YOUR TASKS
**1)** In the rail forum thread, which of Charles785's three ideas does Ziv expect to take a while even to come close to breaking even?
**2)** Continue the rail forum thread past its last post.

EXTRACTED TEXT
>> Start
But I have to admit that having the more popular LD routes go to twice daily, bringing back some of the old pre-Amtrak LD routes (and maybe some new ones) and going to back to high quality, cooked to order meals would be phenomenal! I think the first and third would come close to paying for themselves, but the second one would take a while to even come close to breaking even.



Charles785 said:


> I can't comment on the anti-high speed rail article because I haven't read it.
> 
> But frankly, I'm not convinced of the demand for high-speed rail in general.
> 
> Instead of high speed rail, and as an ardent fan of overnight long-distance conventional rail I would like to see any additional dollars for passenger rail spent in this fashion:
> 1. more frequencies for current LD routes
> 2. additional LD routes (and I'm sure most of us have ideas on just what additional routes)
> 3. elevating the dining car cuisine quality to, say, for example, equal to the Fred Harvey quality of old, along with expanded dining car hours.
> 
> Anyway, I wonder if many more travelers nationwide would be better served by those three ideas rather than so-called high speed rail.


----------



## Qapla

Ziv said:


> I think the first and third would come close to paying for themselves, but the second one would take a while to even come close to breaking even.



Why should it need to "break even" or even "pay for itself" since no one expects the highway system to do either?? Th "profit" comes in the economies the transportation serves - but many want to ignore that aspect of the return and only look at the "bottom line" when it comes to Amtrak while giving a green-light pass to DOT highway projects.


----------



## Ziv

In a perfect world it wouldn't need to break even. But we live in a world where Amtrak has a limited budget. I wish that budget was a bit larger but what I think about Amtrak is not completely in line with what the politicians are going to fund.


Qapla said:


> Why should it need to "break even" or even "pay for itself" since no one expects the highway system to do either?? Th "profit" comes in the economies the transportation serves - but many want to ignore that aspect of the return and only look at the "bottom line" when it comes to Amtrak while giving a green-light pass to DOT highway projects.


----------



## Tlcooper93

Charles785 said:


> I can't comment on the anti-high speed rail article because I haven't read it.
> 
> But frankly, I'm not convinced of the demand for high-speed rail in general.
> 
> Instead of high speed rail, and as an ardent fan of overnight long-distance conventional rail I would like to see any additional dollars for passenger rail spent in this fashion:
> 1. more frequencies for current LD routes
> 2. additional LD routes (and I'm sure most of us have ideas on just what additional routes)
> 3. elevating the dining car cuisine quality to, say, for example, equal to the Fred Harvey quality of old, along with expanded dining car hours.
> 
> Anyway, I wonder if many more travelers nationwide would be better served by those three ideas rather than so-called high speed rail.




I agree with you in principal, but disagree on your solution. Adding LD frequencies will help in specific cases, the only one coming to mind being LSL, but overall, a corridor approach between cities proving higher speed rail service is, in my opinion, a far superior way to expand service.
>> End
COLLECTED MATERIAL
>> Start
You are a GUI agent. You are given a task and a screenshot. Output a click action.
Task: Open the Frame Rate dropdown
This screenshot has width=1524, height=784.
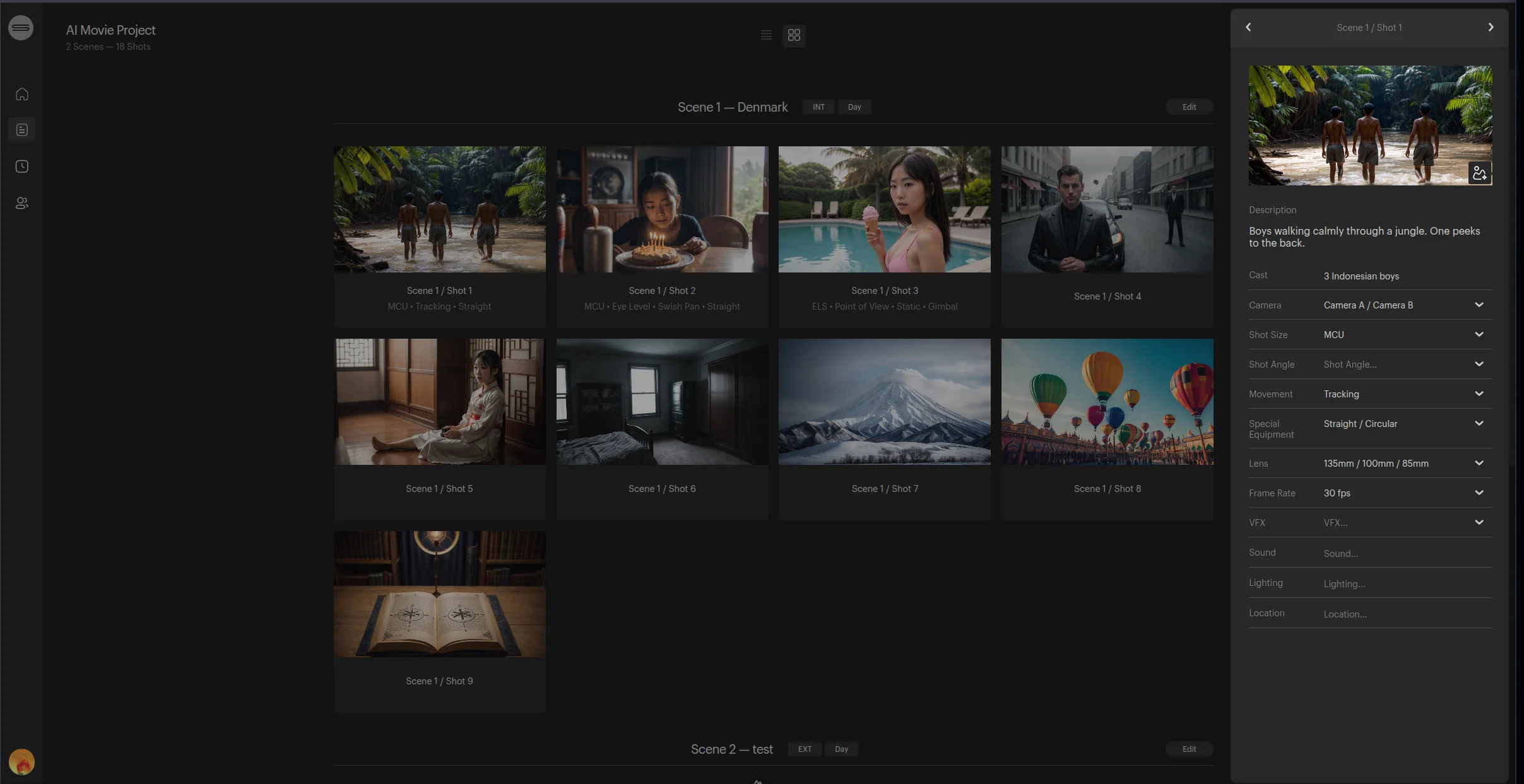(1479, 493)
>> End
RESULTS IN ORDER
**1)** Adding more long-distance routes.

**2)**
I don’t disagree regarding dining options and service aboard, but let’s first run slightly faster, more frequent and reliable trains between city pairs that desperately need service.

Mass electrification would probably be the best route to go rather than full on HSR. 
The US simply isn’t capable of 220+ In most places (without a Herculean wartime type effort) and we shouldn’t be trying for that. Getting everything to 125 would be more than enough, and certainly pose a formidable challenge anyways.

Imagine a California Zephyr doing Chicago to Denver is 12 hours. That portion could be electrified, and perhaps would qualify for an additional daytime train. Would be nice...


----------



## MARC Rider

Charles785 said:


> I can't comment on the anti-high speed rail article because I haven't read it.
> 
> But frankly, I'm not convinced of the demand for high-speed rail in general.
> 
> Instead of high speed rail, and as an ardent fan of overnight long-distance conventional rail I would like to see any additional dollars for passenger rail spent in this fashion:
> 1. more frequencies for current LD routes
> 2. additional LD routes (and I'm sure most of us have ideas on just what additional routes)
> 3. elevating the dining car cuisine quality to, say, for example, equal to the Fred Harvey quality of old, along with expanded dining car hours.
> 
> Anyway, I wonder if many more travelers nationwide would be better served by those three ideas rather than so-called high speed rail.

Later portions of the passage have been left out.